October 02, 2003|Scott Sandell

So the chair that once belonged to your great-great-grandfather didn't turn out to be a Chippendale, and the bronze pig that your aunt bought at a yard sale last week for $10 is actually worth ... 50 cents. How else to get the true "Antiques Roadshow" experience?

For starters, Carol Prisant's "Antiques Roadshow Primer" (Workman Publishing Co., $19.95) features examples of finds from the TV program and offers tips on determining the value of everything from jewelry to rugs. Fans of card games might want to seek out Antiques Roadshow: The Game, which tests players' appraisal skills, and has itself become a somewhat hard-to-find item since Hasbro stopped making new copies of it last year. And, of course, there's the show, now in its seventh season on PBS.

But if you really want to eat and sleep "Antiques Roadshow," the Pulaski Furniture Corp. offers a 65-piece collection inspired by the series, and it's set for a 40-item expansion to be announced this month.

The furniture line includes reproductions of valuable items discovered among the flotsam and jetsam lugged in by "Roadshow" fans, such as a Louis XV-style curio cabinet that surfaced at a stop in Las Vegas in 2000. Other pieces are originals that merely riff on antiques, such as a pine accent chest with scrimshaw cameos done on a composite material instead of whalebone.

Each piece comes with a hangtag featuring a photograph and brief history of the classic that inspired it. Prices range from a few hundred dollars to $4,350 for a grandfather clock based on an 18th century timepiece.

The Virginia-based company's Web site, www.pulaskifurniture.com, claims they will be "the heirlooms of tomorrow." Set your TiVo for sometime early next century to see if that comes true.

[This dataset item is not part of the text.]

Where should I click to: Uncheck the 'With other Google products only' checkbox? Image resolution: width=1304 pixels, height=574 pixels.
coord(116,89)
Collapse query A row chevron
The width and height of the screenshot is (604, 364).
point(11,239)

The next time you walk into a room and wonder whence that citrusy scent is coming, don't assume it's one of those plug-in air fresheners or, heaven forbid, actual lemons and oranges. Instead, it could be emanating from the walls and ceiling.

At least that's the hope of Scentco, the maker of Paint Pourri, a product that can be added to latex or latex enamel products for what it calls some long-lasting "A-Room-A-Therapy."

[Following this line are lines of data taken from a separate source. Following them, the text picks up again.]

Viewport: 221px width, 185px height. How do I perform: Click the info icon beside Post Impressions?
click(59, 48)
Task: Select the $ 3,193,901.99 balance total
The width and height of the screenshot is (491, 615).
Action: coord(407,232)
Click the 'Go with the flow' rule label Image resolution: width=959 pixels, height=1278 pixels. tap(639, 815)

Simply stir the 1-ounce package into a gallon of paint, apply and you'll have a space that smells like citrus, vanilla, wildflowers, lavender, the ocean, "tropical winds," "airy fresh" or "simply clean."

Though it might sound like a good idea for those who hate the smell of fresh paint, make sure you're willing to live with the masking scent for a while: In large areas, the fragrance can last six months and in smaller areas up to a year, according to the company.